What’s the Big Deal About Big Data?
Virtually everyone spends time online these days, but few think about the invisible trail of data they are generating with their everyday digital activity. With every phone call, text, Tweet, Facebook post, product view, purchase, “like,” app download, browser search and online bill payment, we leave behind a stream of digital exhaust. The combination of these digital footprints of millions of users is called “Big Data”—a massive amount of information revealing people’s preferences and interests, which companies can use to learn more about current and potential customers.
This information can be used to effectively market products, services and processes that appeal to customers. For example, Amazon tracks what products you buy and then tailors its marketing emails and the content you see on its website to your interests. In their seminal book “The Human Face of Big Data”, authors Rick Smolan and Jennifer Erwitt note that all of humanity until 1993 generated about 5 exabytes of data (five billion gigabytes.) Today we generate that much data every two days, and the pace is accelerating.1
Distilling this enormous amount of information down to usable facts requires specialized expertise and great care. Pearson Partners’ Q1 2013 Spotlight Series Breakfast discussed the burgeoning business of Big Data, and how companies are learning to aggregate, analyze and leverage it to their advantage.
Our esteemed panel members included:
- Stephen Holland, Chief Technology and Digital Officer, 7-Eleven, Inc.
- Kevin Jones, Vice President, Dell Services, Dell, Inc.
- Keith Morrow, Chief Information Officer and Executive Vice President, Shared Services, Epsilon Inc.
- Steve Vandehey, Vice President, Hitachi Consulting
A Big Focus on Big Data in Most Industries
Because Big Data is a disruptive new phenomenon, virtually every industry is exploring how it can be leveraged. Consumer packaged goods manufacturers, retailers and telecommunications companies are leading the Big Data revolution, as they already store and manage a wealth of information about customer transactions and patterns. Many Big Data projects are also kicking off in the health care, government, financial and insurance sectors.
Although Washington is taking interest, regulations to protect privacy have yet to catch up with these new technologies, which can be controversial. There’s a fine line between Big Data and Big Brother. For example, an increasing number of retailers are integrating wireless technologies such as sensors, RFID tags and GPS locators in their stores that allow them to sense every message or ping from visitors’ mobile phones.

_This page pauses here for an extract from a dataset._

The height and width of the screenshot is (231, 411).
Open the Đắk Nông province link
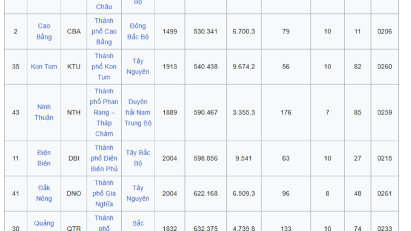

With this data they can track how long people stay in the store, what interests them, in what parts of the store they spend the most time and what purchases they make even after they leave the store. Although this micro-targeting can ultimately provide a better experience for the consumer, companies are wise to continually update their privacy and security regulations to ensure transparency and allow customers to “opt out” or remain anonymous.
Putting Data to Work
Big Data is about much more than the habits of Internet and mobile phone users. Although social media and digital device users tend to skew younger—and young people tend to be less concerned about privacy—there are many ways to capture data about the habits of customers of all ages, including sensors in cars, toll stations, trains and stores. Through analytics, companies can segregate customer data by age and other demographics, then through micro-targeting of marketing efforts, communicate with different customer segments in different ways to influence their purchasing behavior.
Big Data is not for every company. Before a company invests in a Big Data initiative, it’s wise to first step back and decide what the company wishes to accomplish, and how realistic it is to achieve that goal using Big Data. Some businesses tend to rely more on experience when making decisions. For companies with a culture that embraces data in decision-making, these initiatives can be tied to company goals and objectives and provide a big advantage over competitors.

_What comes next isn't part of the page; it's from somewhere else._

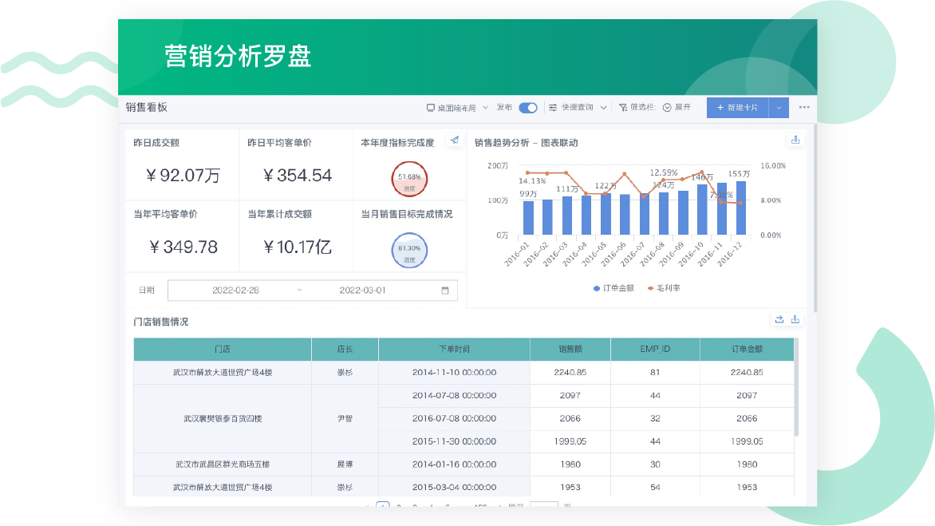
Task: Click export icon on 销售趋势分析 chart
Action: pyautogui.click(x=795, y=140)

Big Data projects may require adopting a different enterprise architecture than was needed for legacy data warehousing projects. This can create the need for new and different skills among the current team. Mathematicians and statisticians are in demand because they are capable of thinking differently and finding patterns in enormous amounts of data. In addition, Big Data teams must implement adequate security and controls, create quality algorithms, run experiments to test hypotheses, identify flawed data and know how to whittle down vast amounts of data into valuable data sets. Projects will be most successful when the data is applied to solve a business problem like creating demand for a new product or bridging a competitive gap.

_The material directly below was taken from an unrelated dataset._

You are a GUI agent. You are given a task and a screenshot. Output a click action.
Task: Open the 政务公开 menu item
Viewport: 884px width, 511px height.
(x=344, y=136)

The more data points you have, the more you can learn, so data are rarely deleted. Growing data storage requirements place tremendous pressure on traditional data archiving systems, as well as companies’ IT budgets. IT companies are working to make data storage more efficient and economically viable, making Big Data more accessible to any company interested in influencing customers to buy.
As Smolan and Erwitt summarized, “Big Data carries the potential for unintended consequences. But if we are careful and wise, in the not too distant future this new set of technologies may have an impact on humanity as great as those of language and art.”2
1Eric Schmidt, Executive Chairman, Google, as cited in The Human Face of Big Data, Smolan, Rick, and Erwitt, Jennifer. Against All Odds Productions, 2012. 19-21.